Records:
----------------
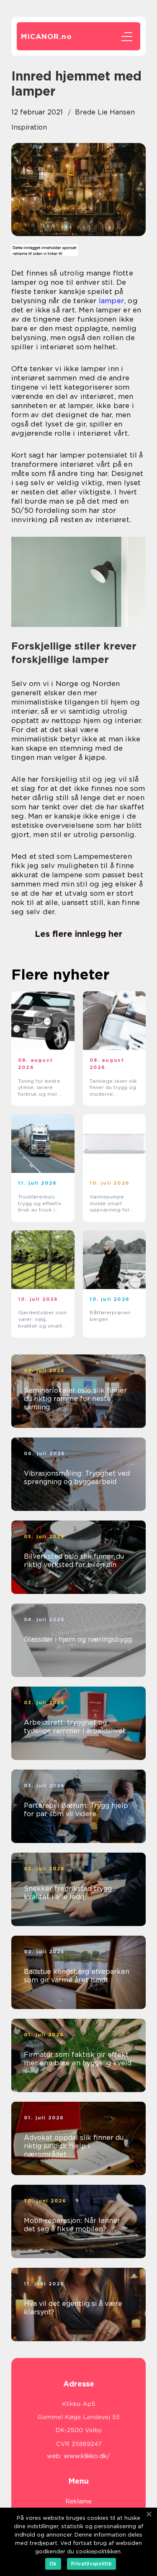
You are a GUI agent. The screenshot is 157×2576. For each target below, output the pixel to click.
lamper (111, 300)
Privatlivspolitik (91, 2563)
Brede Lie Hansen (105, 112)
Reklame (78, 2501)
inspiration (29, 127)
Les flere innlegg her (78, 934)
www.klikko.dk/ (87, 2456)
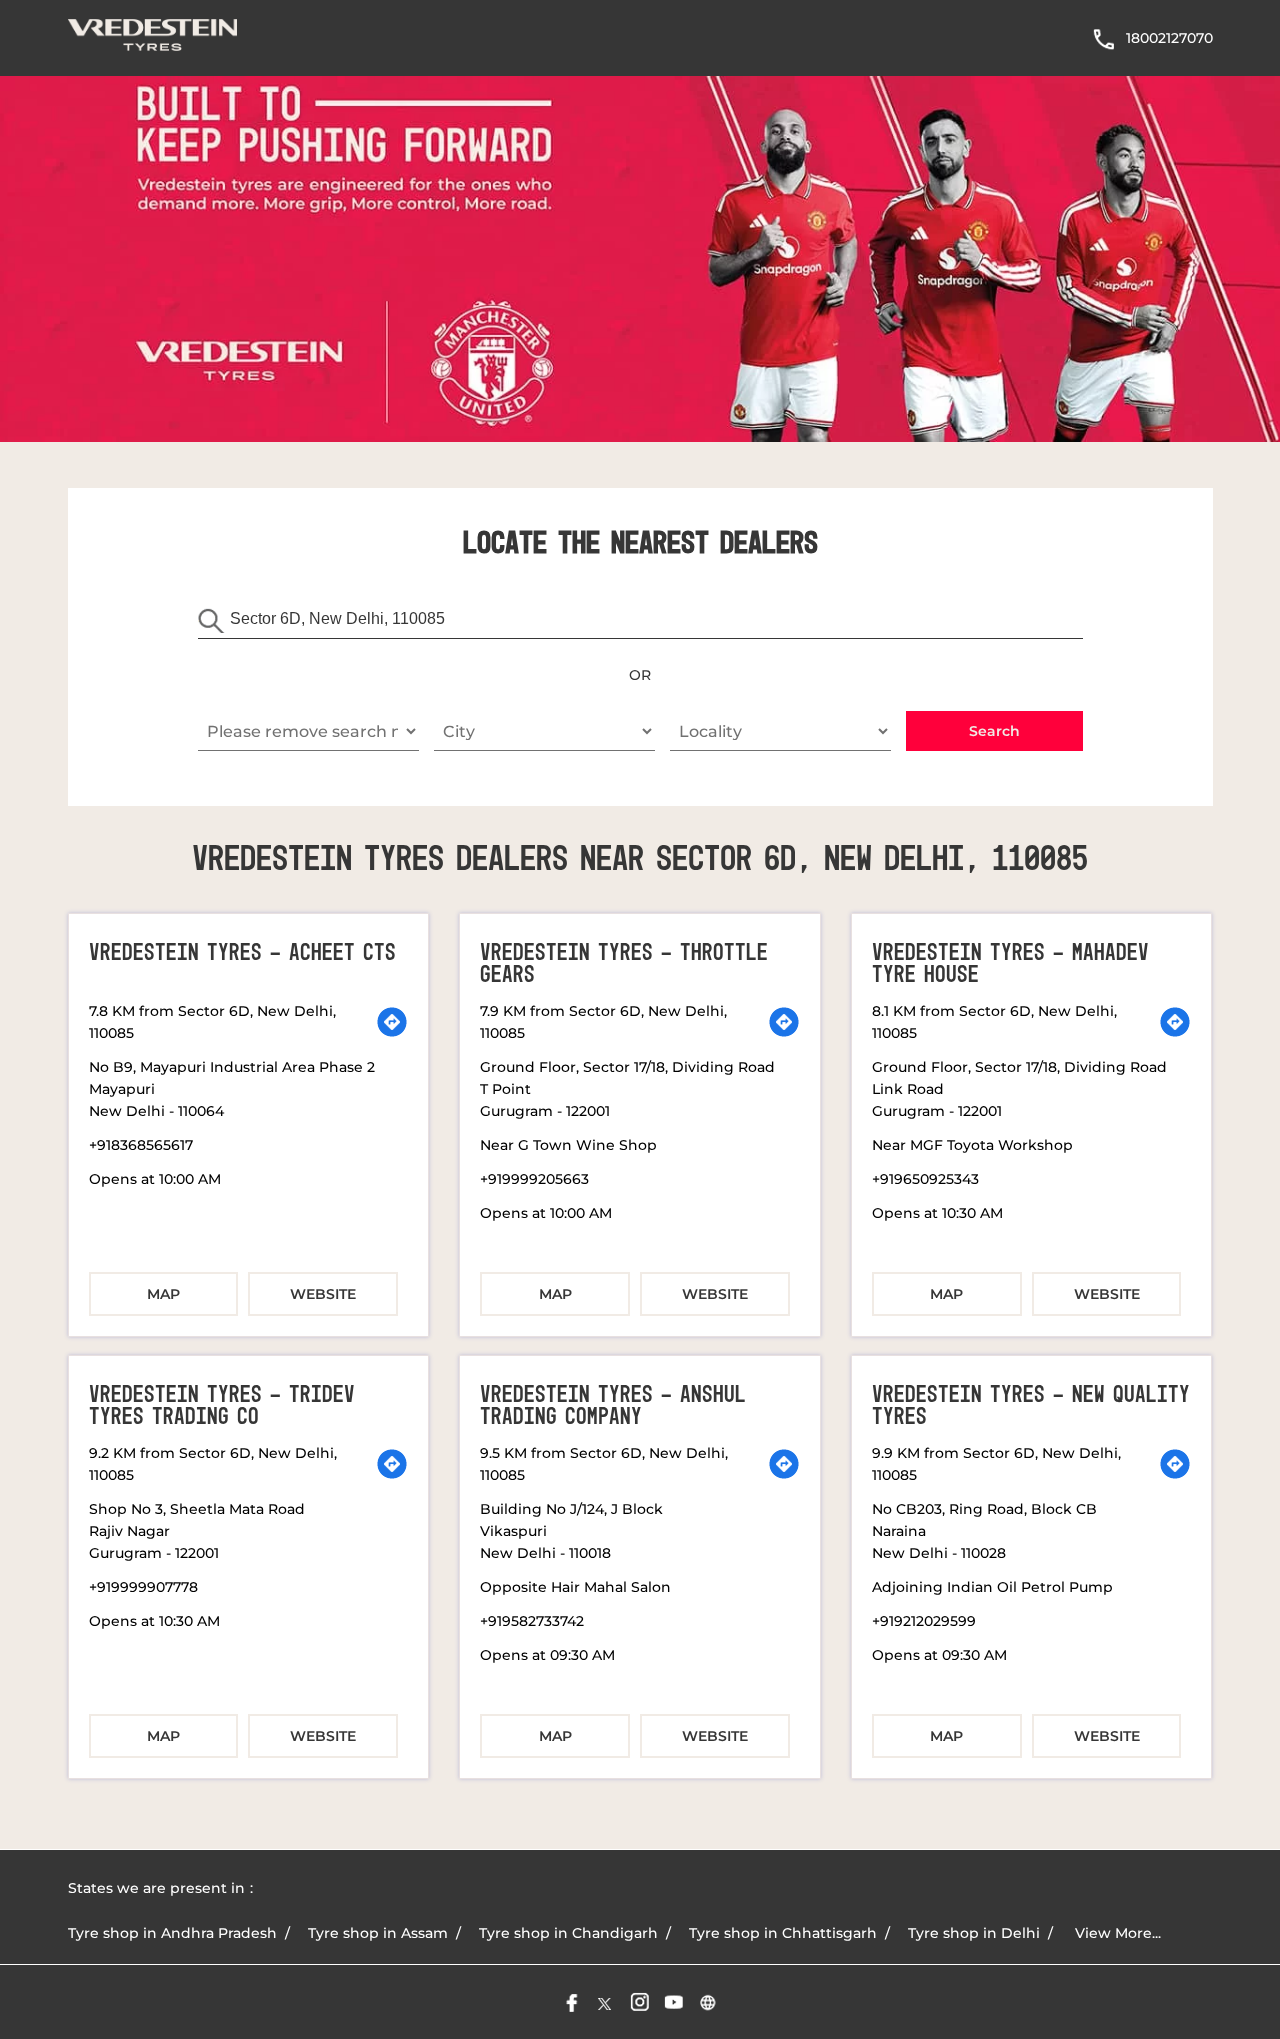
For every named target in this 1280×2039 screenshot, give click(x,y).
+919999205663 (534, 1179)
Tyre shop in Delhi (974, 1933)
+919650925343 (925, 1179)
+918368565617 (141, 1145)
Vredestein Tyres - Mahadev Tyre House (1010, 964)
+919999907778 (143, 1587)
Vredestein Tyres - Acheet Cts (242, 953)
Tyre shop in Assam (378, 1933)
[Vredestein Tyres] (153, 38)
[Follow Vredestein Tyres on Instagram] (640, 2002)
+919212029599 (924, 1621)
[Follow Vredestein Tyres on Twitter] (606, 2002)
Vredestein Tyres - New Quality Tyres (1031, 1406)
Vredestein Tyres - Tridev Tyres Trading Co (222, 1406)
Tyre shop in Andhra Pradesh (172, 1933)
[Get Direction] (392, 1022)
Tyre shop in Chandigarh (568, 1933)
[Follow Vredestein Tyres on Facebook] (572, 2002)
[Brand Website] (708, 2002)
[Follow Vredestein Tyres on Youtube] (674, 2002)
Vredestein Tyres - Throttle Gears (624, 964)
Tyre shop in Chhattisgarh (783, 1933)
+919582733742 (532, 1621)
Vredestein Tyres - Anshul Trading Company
----------------
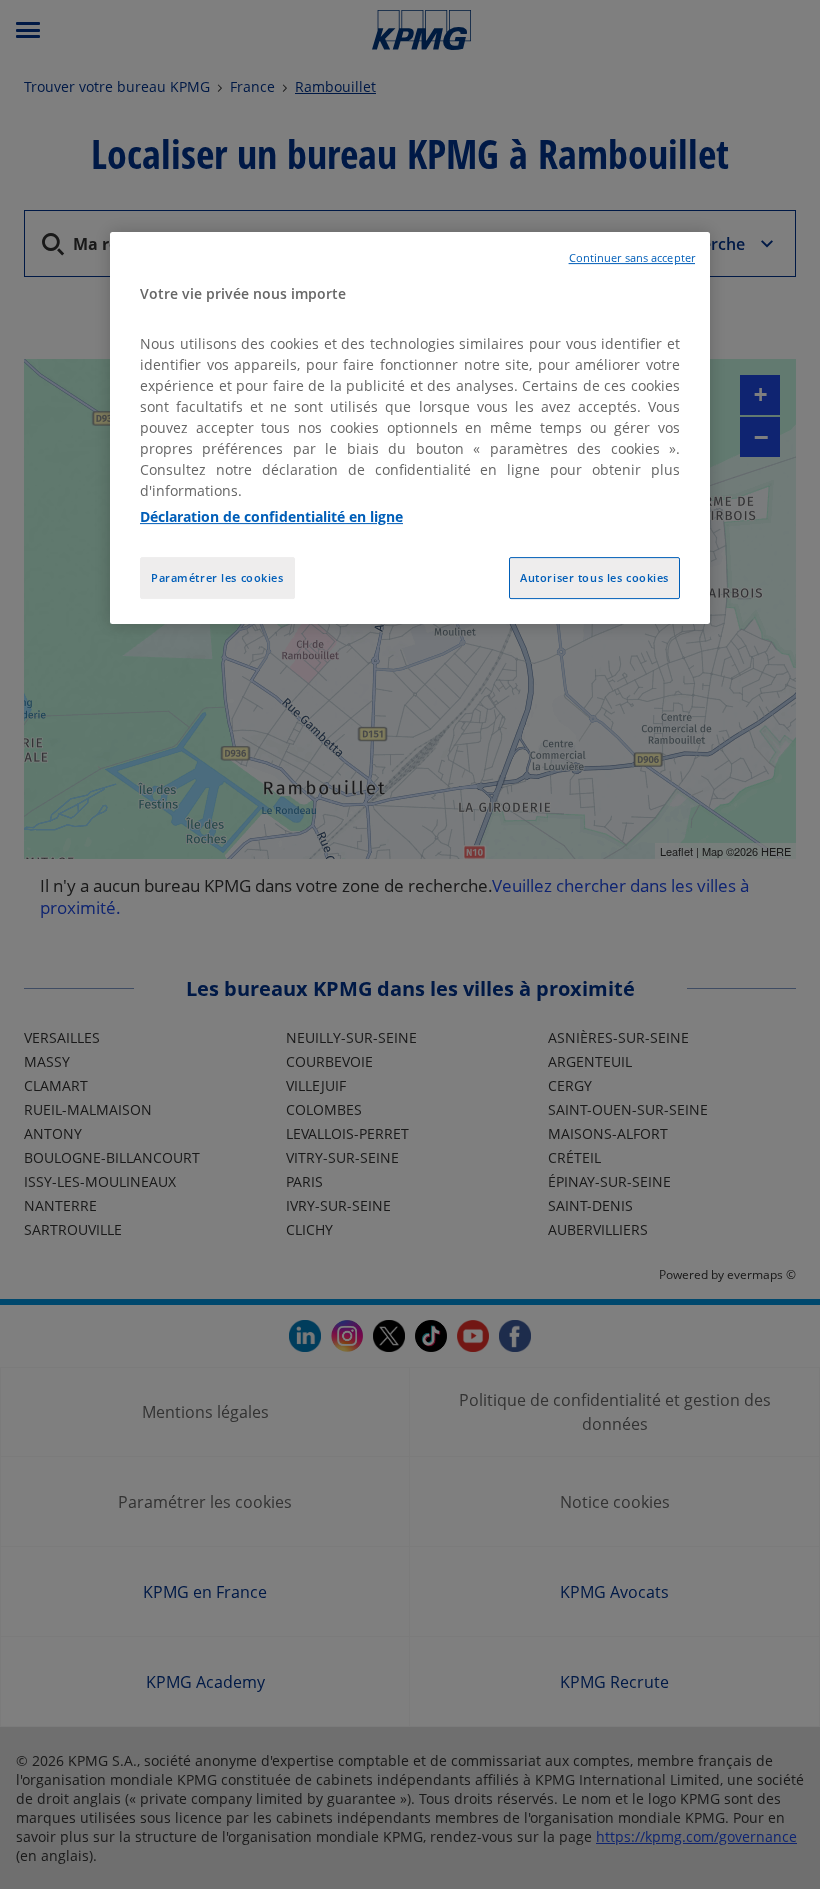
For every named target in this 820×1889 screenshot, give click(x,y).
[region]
----------------
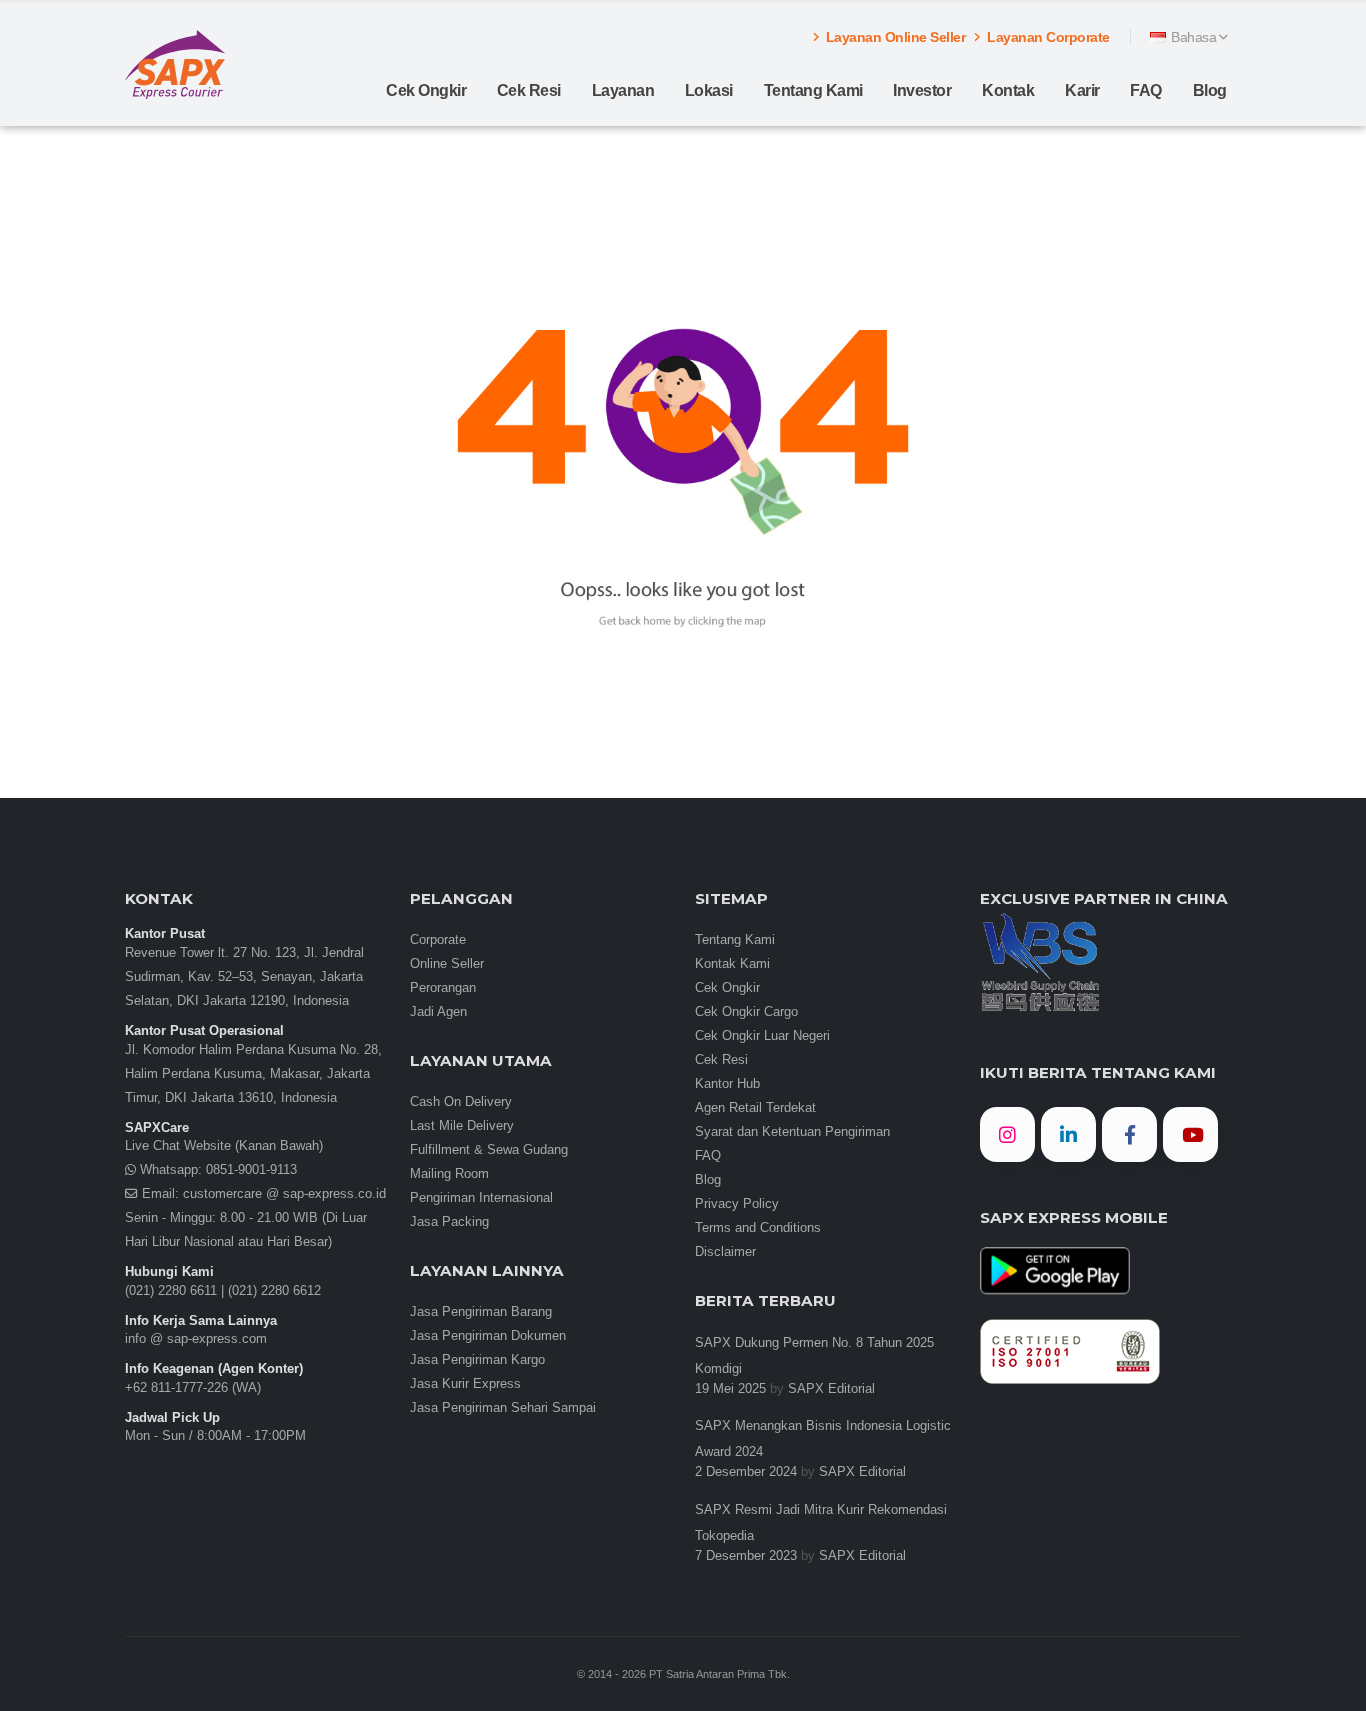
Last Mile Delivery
----------------
Exercise instructions:
Lines above that have "Follow": copy each of them.

Answer:
[Follow Vredestein Tyres on Instagram] (640, 2002)
[Follow Vredestein Tyres on Twitter] (606, 2002)
[Follow Vredestein Tyres on Facebook] (572, 2002)
[Follow Vredestein Tyres on Youtube] (674, 2002)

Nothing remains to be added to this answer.